The Labor Temple, left of center, seen from First Hill. This view of it was used in "Seattle 1900 to 1920," Rich Berner's first of three books on Seattle in the first half of the 20th Century. See below.

The 1905 dedication at 6th and University was two blocks south and four years late.  At the conclusion of the 1901 Labor Day parade a few thousand celebrants gathered at 6th and Pike (not University) to lay the cornerstone for the Western Central Labor Union’s new temple.  William H. Middleton, its optimistic president told the crowd, “In the name of the organized labor, in the name of the great trades union movement and in the name of the Western Central Labor Union, I dedicate this temple for the use of organized labor.  May peace be within its walls and good will always extend to mankind.”

Several strikes and considerable strife between industrial and trade-based labor followed and probably confused the first attempts at building a temple.  Retired U.W. archivist Rich Berner’s first of three books on 20th Century Seattle is the best source for following the labor fireworks of those years.  Now a new illustrated edition of Berner’s “Seattle 1900-1920” can be read free on-line on this blog (click here to download – Rich’s complete book approaches 28 MB, which takes 20 seconds to download with cable, but possibly more time with slower connections) or purchased in hard copy at the University of Washington Book Store.  All proceeds after expenses go to the non-profit encyclopedia of Washington State history,

Here’s a larger rendering of the book’s cover.

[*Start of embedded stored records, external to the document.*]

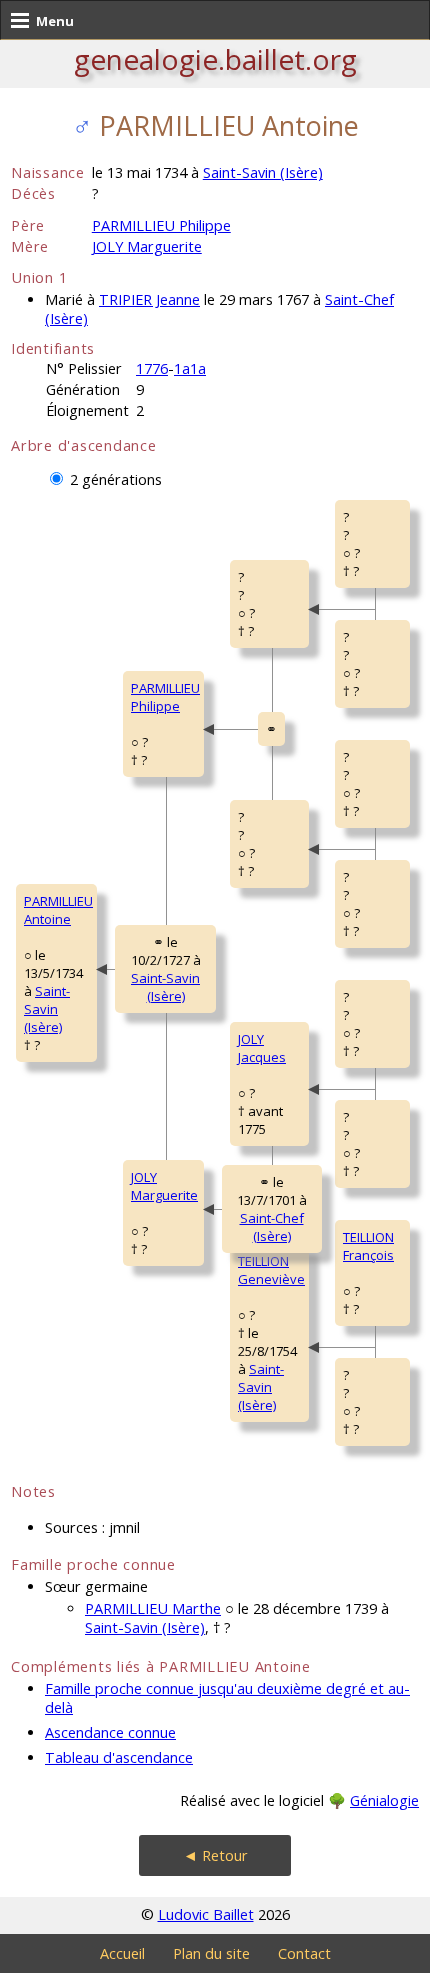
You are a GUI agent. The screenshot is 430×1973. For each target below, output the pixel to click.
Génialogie (384, 1800)
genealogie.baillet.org (215, 59)
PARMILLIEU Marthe (153, 1608)
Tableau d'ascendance (119, 1757)
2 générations (116, 479)
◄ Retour (215, 1855)
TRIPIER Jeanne (149, 299)
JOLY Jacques (262, 1048)
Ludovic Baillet (206, 1914)
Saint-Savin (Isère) (263, 172)
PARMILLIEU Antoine (58, 910)
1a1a (190, 368)
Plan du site (211, 1953)
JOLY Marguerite (147, 246)
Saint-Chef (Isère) (272, 1227)
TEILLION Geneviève (271, 1270)
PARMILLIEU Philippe (161, 225)
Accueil (122, 1953)
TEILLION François (368, 1246)
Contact (304, 1953)
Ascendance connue (110, 1732)
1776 (152, 368)
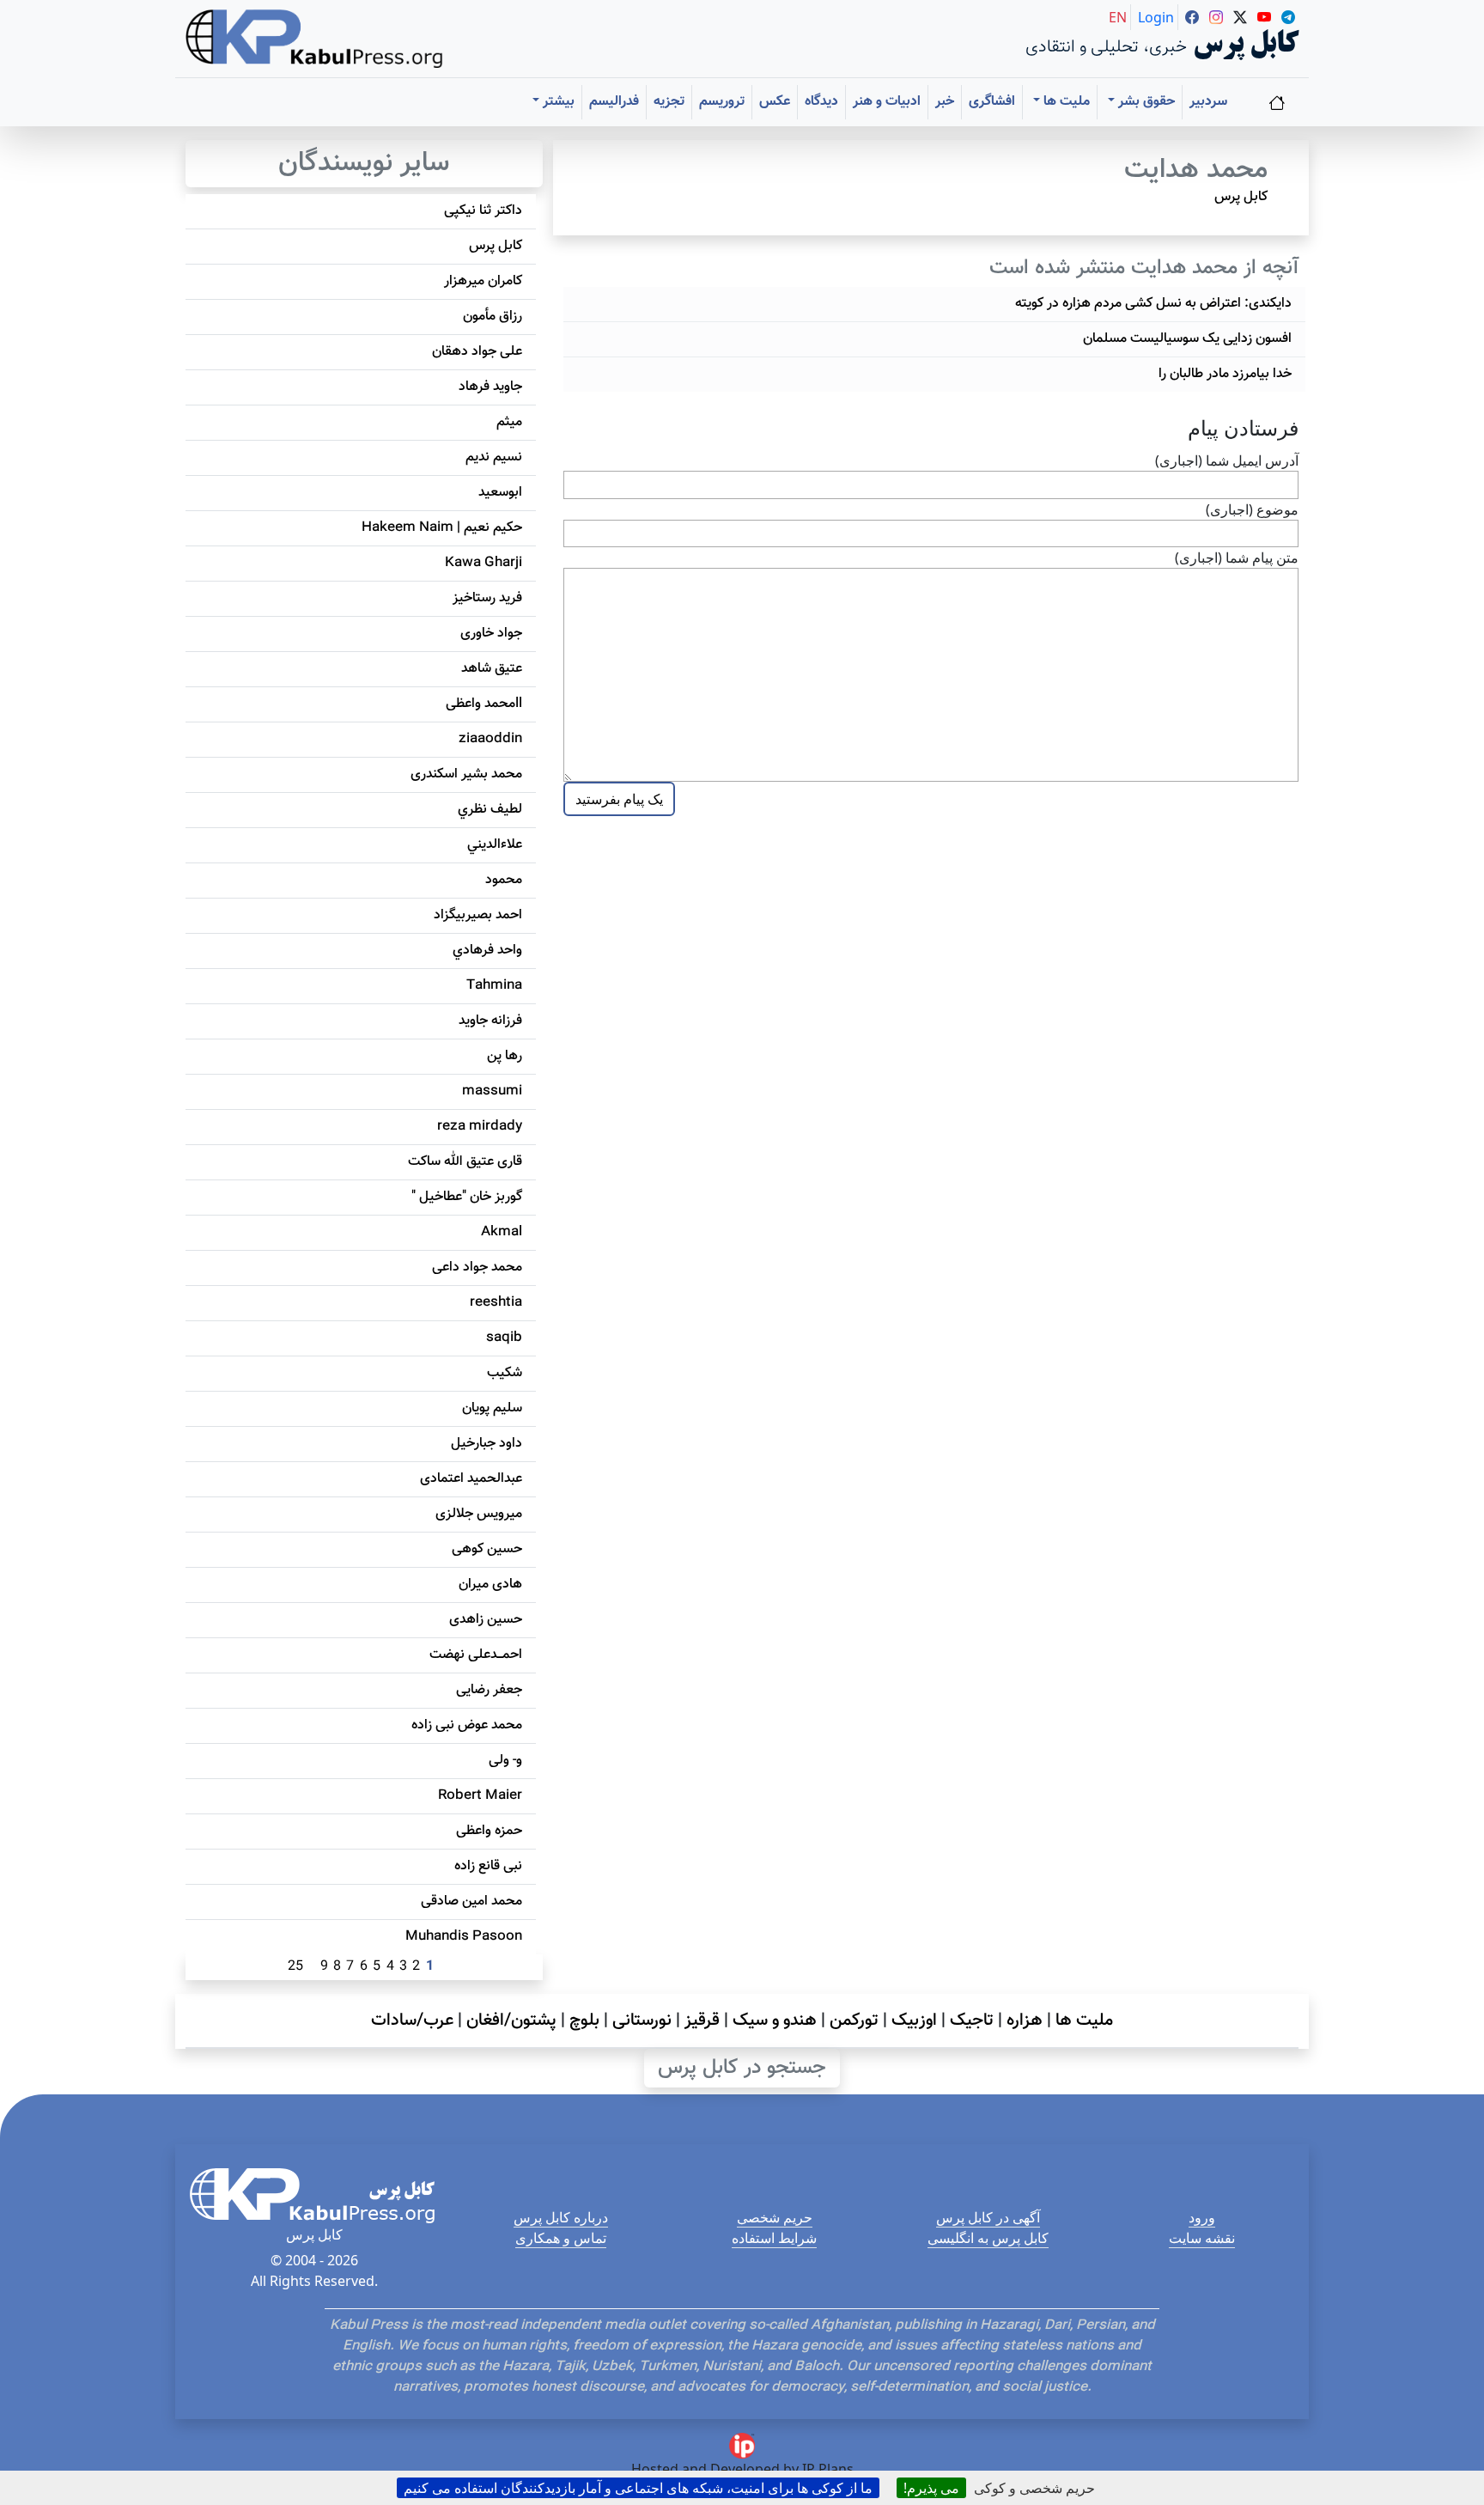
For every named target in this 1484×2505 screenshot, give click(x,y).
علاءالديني (494, 845)
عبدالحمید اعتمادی (471, 1479)
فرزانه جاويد (490, 1021)
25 (295, 1967)
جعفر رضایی (489, 1690)
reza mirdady (479, 1126)
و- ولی (505, 1760)
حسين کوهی (487, 1549)
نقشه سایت (1202, 2237)
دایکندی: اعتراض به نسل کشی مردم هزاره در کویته (1153, 303)
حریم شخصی (774, 2217)
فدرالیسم (614, 102)
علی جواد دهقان (477, 352)
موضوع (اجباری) (1252, 509)
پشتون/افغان (511, 2020)
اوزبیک (914, 2020)
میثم (509, 422)
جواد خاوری (491, 633)
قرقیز (702, 2020)
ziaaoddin (490, 739)
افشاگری (992, 102)
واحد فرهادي (487, 950)
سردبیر (1208, 102)
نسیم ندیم (493, 457)
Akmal (501, 1232)
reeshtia (496, 1302)
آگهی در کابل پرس (988, 2217)
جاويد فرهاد (490, 387)
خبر (944, 102)
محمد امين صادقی (471, 1901)
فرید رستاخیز (487, 598)
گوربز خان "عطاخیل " (466, 1197)
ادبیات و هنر (887, 102)
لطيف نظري (490, 809)
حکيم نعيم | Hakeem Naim (442, 528)
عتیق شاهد (491, 669)
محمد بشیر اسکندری (466, 774)
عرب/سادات (412, 2020)
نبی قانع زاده (488, 1866)
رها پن (504, 1056)
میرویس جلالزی (478, 1514)
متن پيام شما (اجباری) (1236, 557)
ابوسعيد (500, 492)
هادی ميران (490, 1584)
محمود (503, 880)
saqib (504, 1338)
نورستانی (642, 2020)
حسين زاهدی (485, 1619)
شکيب (504, 1373)
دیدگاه (821, 102)
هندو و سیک (775, 2020)
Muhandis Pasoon (463, 1936)
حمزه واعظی (489, 1831)
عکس (774, 102)
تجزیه (669, 102)
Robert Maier (480, 1796)
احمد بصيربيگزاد (478, 915)
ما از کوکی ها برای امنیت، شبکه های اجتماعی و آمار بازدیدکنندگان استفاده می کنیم (638, 2487)
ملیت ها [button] (1065, 102)
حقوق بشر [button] (1145, 102)
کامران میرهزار (483, 281)
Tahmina (494, 986)
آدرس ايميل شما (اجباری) (1226, 460)
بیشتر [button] (557, 102)
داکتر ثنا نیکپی (483, 211)
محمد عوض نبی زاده (466, 1725)
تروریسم (722, 102)
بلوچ (584, 2020)
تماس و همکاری (560, 2237)
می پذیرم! (931, 2487)
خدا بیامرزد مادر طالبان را (1225, 374)
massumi (492, 1091)
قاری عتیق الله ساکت (465, 1162)
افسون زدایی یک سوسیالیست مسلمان (1187, 339)
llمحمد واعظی (484, 704)
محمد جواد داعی (477, 1267)
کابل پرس (1241, 197)
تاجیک (972, 2020)
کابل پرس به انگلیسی (988, 2237)
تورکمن (854, 2020)
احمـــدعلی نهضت (475, 1655)
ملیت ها (1084, 2020)
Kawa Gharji (483, 563)
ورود (1202, 2217)
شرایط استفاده (774, 2237)
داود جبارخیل (486, 1443)
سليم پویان (492, 1408)
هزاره (1025, 2020)
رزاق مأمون (492, 316)
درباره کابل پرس (561, 2217)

Well, Paul, on this day after Christmas, I thought it appropriate to drag out a production we did together several years ago. It is, of course, our audio dramatization of O’Henry’s THE GIFT OF THE MAGI, which you narrated and I produced for Feliks Banel’s Holiday Express show on KBCS-FM, hearkening back to my days as a radio theatre impresario for NPR. For those who long for yet one more tidbit of Christmas, enjoy.  The rest of you can just cool your heels till next year.

Now, your turn, Paul.  Anything to add?

Jean, mostly another encouragement for readers to check out the book Seattle 1900 – 1920.  It is stuffed with illustrations that are almost always shown on or very near the pages to which they are most relevant.

As you know Jean, Rich begins his 10th decade this coming New Years Eve, Dec. 31.  He will be 90 years old.  Since they cannot find anything wrong with him he may be around until 112.  Here’s the picture you took last year at Ivar’s Acres of Clams.  We took him for lunch.

Rich Berner at the Acres of Clams Dec. 31, 2009, his birthday, with one candle "holding the candle" for 88 more.
The 1942 clipping from which much of the Labor Temple story above was borrowed.
A "buy a bond" float from WW1, which adds the alternative "or fight." The role of the weighty man at the rear is puzzling. Is he preparing to fight or pay out. Or is he there to hold up Uncle Sam? The photo also includes what is probably an "optical allusion." The curtains blowing vigorousy from the open window on the left, are probably not curtains but mutilated photographic print paper. And there on the flatbed is that Horrible Hun, followed below by a Dicks Drive-In (Wallingford) revolving bun and burger notice for a patriotic meal on Labor Day, 2008.